Al menos ha surgido un cierto orgullo identitario. Hay provincias que se quieren separar de la región.
–¿Te has fijado que nadie pide agregarse, integrarse? Hay movimientos por generar nuevas comunas, nuevas regiones, pero nadie dice “queremos hacer de estas dos comunas una sola”. Eso también dice algo. Y es fundamental distinguir que las escalas para cada demanda son muy variables, en algunos casos es estrictamente comunal y en otros puede ser hasta provincial. Ahora, de nuevo, ¿cuánto rinde ese orgullo de pertenencia como disposición a la acción? ¿O será que a veces se limita a la chapita en el refrigerador o al sticker en el auto? “Yo soy de allá… pero lo siento, gano mejor acá”. Yo no desestimo ese orgullo, estás hablando con un porteño. El punto es si activa más que sentimientos individuales.

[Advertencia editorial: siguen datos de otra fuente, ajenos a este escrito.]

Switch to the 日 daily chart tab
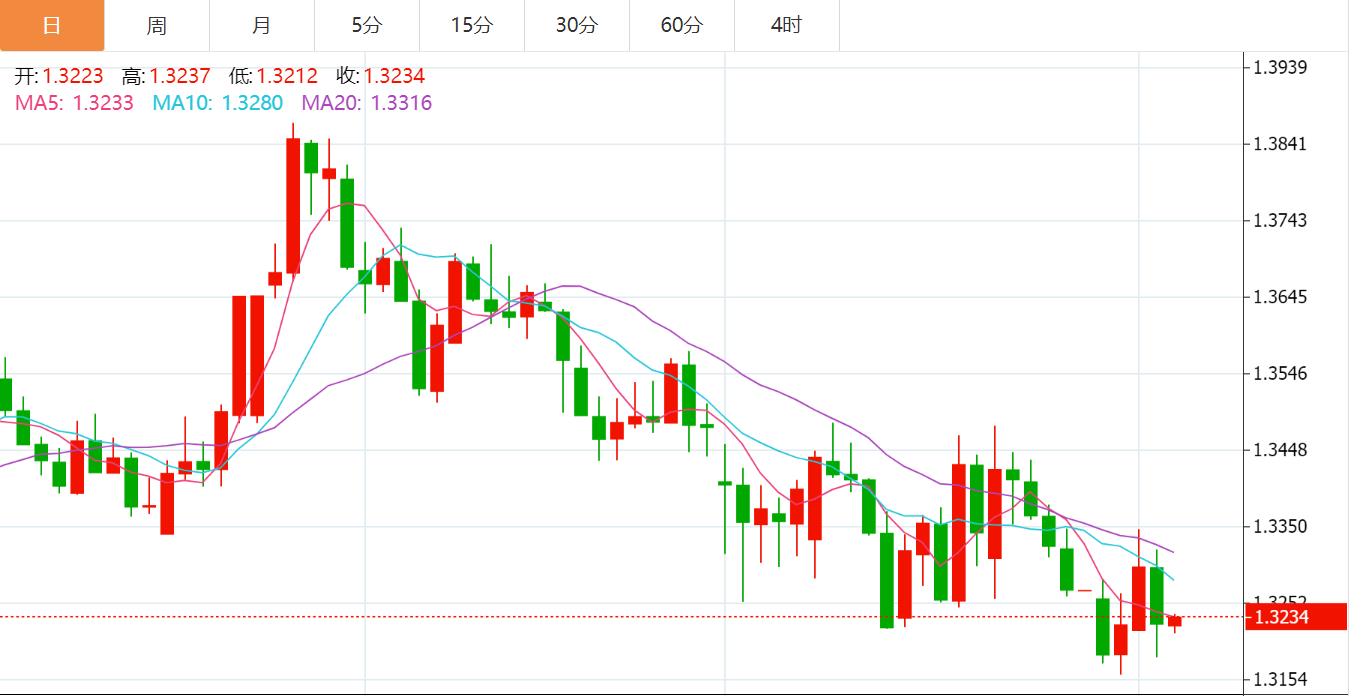The height and width of the screenshot is (696, 1361). coord(52,26)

¿Crees que eso está limitando la capacidad de imaginarse el territorio de otra manera?
–Me estás obligando a decir cosas del informe que estamos haciendo… Pero sí, en muchos casos hemos detectado la falta de un “nosotros” que genere la necesidad de conversar y aunar visiones. En Antofagasta, por ejemplo, muchos te dicen “aquí no somos todos mineros, y los que son, no son de acá”. Tengo una frase, pero me la vas a matar para el informe…
No la pongo destacada, va a pasar piola.
–Ya, no importa… En Antofagasta le preguntamos a un grupo: “Si yo digo ‘nosotros los antofagastinos’, ¿en qué piensan ustedes?”. Y un cabro joven dice: “No sé, es primera vez que escucho esa expresión”. O sea, no existe un nosotros, por lo tanto las conversaciones no se conectan. Y otro factor de inhibición es que existe una autoimagen como de poca potencia. Uno va a los territorios y les pregunta a ciertos líderes cómo está la región. Y siempre aflora el discurso de todo lo que está mal y lo que falta por hacer. Pero si escarbas un poco más, empiezan a aparecer las cosas potentes, innovadoras, de nivel mundial. Pero eso no sale altiro, lo que predomina es esa impotencia, el “no poder hacer”. Me va a matar el equipo por contarte esto, pero también en Antofagasta un cabro muy joven, con ese ímpetu de cualquier dirigente estudiantil, partió diciendo: “Acá lo que hay que hacer es la revolución y por eso yo creo que ta, ta, ta…”. Pero de a poco se empieza a desinflar, a desinflar, y diez minutos después termina diciendo: “Y por eso es que no se puede hacer nada”. ¿Te das cuenta? ¡Cómo tanto! Se reconoce la necesidad de una conversación intensa, pero con una sensación de “no va a resultar”. ¿Y quiénes siguen decidiendo por los territorios? Otros que quizás ni conocen los efectos que generan ahí.
Y por el otro lado, a veces las comunidades toman decisiones muy decepcionantes para los amantes de la autonomía local. Ocurrió con el plebiscito sobre el mall de Castro.
–Así es. Y con qué derecho te vas a oponer a esa decisión de los chilotes. Si hay una conclusión que adelantar, es que esto es mucho más complejo que “Santiago versus el resto”. Todo el tiempo aparecen paradojas, “yo pensé que queríamos lo mismo, pero resulta que no queremos lo mismo”. Y con este informe, nosotros quisiéramos interpelar a los actores a reconocerse entre sí y tener estas conversaciones. Creo que pueden hacer mucho más con lo mismo, pero desde un impulso propio, no sólo reactivo. Ahora, otra gran pregunta es si existen los medios de comunicación locales o regionales que sirvan de caja de resonancia para ese diálogo. Pero ya que me hiciste tantas preguntas, esa te la dejo a ti como representante del gremio.